- AFRAGOLA (NA) Caro Gargano, scriveva Amedeo Maiuri: "E forse un giorno sarà possibile ridonare al prato erboso della grande palestra, tutt'intorno all'ampia piscina da nuoto, il duplice filare dei suoi platani, primo esempio di una piazza alberata e dell'architettura arborea di un edificio. Ce ne rimane l'impronta nel gigantesco cavo delle radici a livello del terreno, come se, invece del furioso lembo di lapilli e di semi che li avvolse e li seppellì, la scure di un boscaiolo li avesse a colpi d'ascia abbattuti e coricati sul terreno". Alludeva al verde che la lava aveva sigillato: la bellezza di 800 giardini solo a Pompei. Peccato che il 23 marzo 1991 egli non potette assistere alla inaugurazione dei primi 15 giardini, ripristinati insieme con la palestra, dopo due anni di lavoro. E se oggi da lassù egli ancora chiama, a rispondere è Annamaria Ciarallo, la biologa della Soprintendenza archeologica di Pompei, che nel centro da lei diretto, recuperando la flora e indagando sull'antica fauna della città romana, mette a braccetto storia e storia naturale. L'archeologia, oggi, ricorre a tutte le discipline, tra cui la botanica.
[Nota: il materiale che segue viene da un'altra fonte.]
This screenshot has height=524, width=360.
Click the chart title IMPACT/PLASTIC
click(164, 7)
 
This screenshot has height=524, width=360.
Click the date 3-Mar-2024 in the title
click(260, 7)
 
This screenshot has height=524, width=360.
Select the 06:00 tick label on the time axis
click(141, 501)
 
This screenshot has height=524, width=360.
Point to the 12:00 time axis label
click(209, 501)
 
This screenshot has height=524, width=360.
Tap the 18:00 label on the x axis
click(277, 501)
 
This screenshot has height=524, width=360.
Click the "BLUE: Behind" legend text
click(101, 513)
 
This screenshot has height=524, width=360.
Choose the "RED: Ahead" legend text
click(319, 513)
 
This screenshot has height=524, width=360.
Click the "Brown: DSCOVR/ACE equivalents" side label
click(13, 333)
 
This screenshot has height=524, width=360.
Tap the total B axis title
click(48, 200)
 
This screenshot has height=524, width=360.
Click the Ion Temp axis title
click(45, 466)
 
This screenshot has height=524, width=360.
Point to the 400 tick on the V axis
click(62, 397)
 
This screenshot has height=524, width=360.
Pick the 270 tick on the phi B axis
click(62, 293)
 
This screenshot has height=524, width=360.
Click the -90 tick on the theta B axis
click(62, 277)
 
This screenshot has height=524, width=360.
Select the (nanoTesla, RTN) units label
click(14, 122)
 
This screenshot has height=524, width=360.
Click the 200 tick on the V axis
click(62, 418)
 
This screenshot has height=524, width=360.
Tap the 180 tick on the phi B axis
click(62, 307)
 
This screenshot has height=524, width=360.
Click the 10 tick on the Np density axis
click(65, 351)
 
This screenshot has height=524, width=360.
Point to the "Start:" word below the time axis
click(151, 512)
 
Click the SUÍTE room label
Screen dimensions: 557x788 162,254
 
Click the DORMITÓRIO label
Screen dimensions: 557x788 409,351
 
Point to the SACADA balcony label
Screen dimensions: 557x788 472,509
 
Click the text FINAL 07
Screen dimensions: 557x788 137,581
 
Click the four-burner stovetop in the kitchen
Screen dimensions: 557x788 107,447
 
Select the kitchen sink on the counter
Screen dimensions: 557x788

E questa, attraverso lo studio della palinologia (pollini e spore) e della paleontologia, riproduce giardini pubblici e privati, orti, vigneti, frutteti e vivai, dove si coltivavano le essenze per la preparazione dei profumi. E nel 1996 pure il Foro di Pompei riceveva le antiche zolle di gramigna e trifoglio, malva e ruchetta. E nel marzo del '92 dall'Insula 14, oltre a 13 monete d'oro, lampadari, una padella, un candelabro e una piccola cassaforte, erano venute alla luce una zappa, una sega e una roncola: il kit del perfetto giardiniere. Non per niente, quest'anno, Palazzo Pitti, a Firenze, fino al 31 ottobre, ripropone, a grandezza naturale o ridotta, "Il giardino antico da Babilonia a Roma", cioè dai "giardini pensili", una delle sette meraviglie del mondo, a quelli vesuviani, sepolti dalla lava. La Mostra riproduce il meglio di Pompei, il verde della Casa dei Casti Amanti, il bel giardino di Giulia Felice, quello della Casa dei Vettii e di Loreio Tiburtino, ornati di fontane e statue, zampillanti di getti di acqua, i quali "ci fanno capire (dice Annamaria Ciarallo) come fosse evoluta la branca scientifica dell'idraulica e quanto bene fossero sfruttate le sue leggi appunto nella creazione di giochi d'acqua, straordinari per bellezza e suggestione".
Quei meravigliosi giardini di Pompei
Amedeo Maiuri scriveva che il prato erboso della grande palestra di Pompei avrebbe potuto essere ricreato con il duplice filare dei platani. La lava aveva sigillato il verde, lasciando solo l'impronta delle radici. Oggi, la Soprintendenza archeologica di Pompei, diretta da Annamaria Ciarallo, cerca di recuperare la flora e indaga sull'antica fauna della città. L'archeologia ricorre a discipline come la botanica, la palinologia e la paleontologia per riprodurre giardini e orti antichi. Nel 1996, il Foro di Pompei ricevette zolle di gramigna e trifoglio. Un kit di giardiniere è stato trovato in un'insula.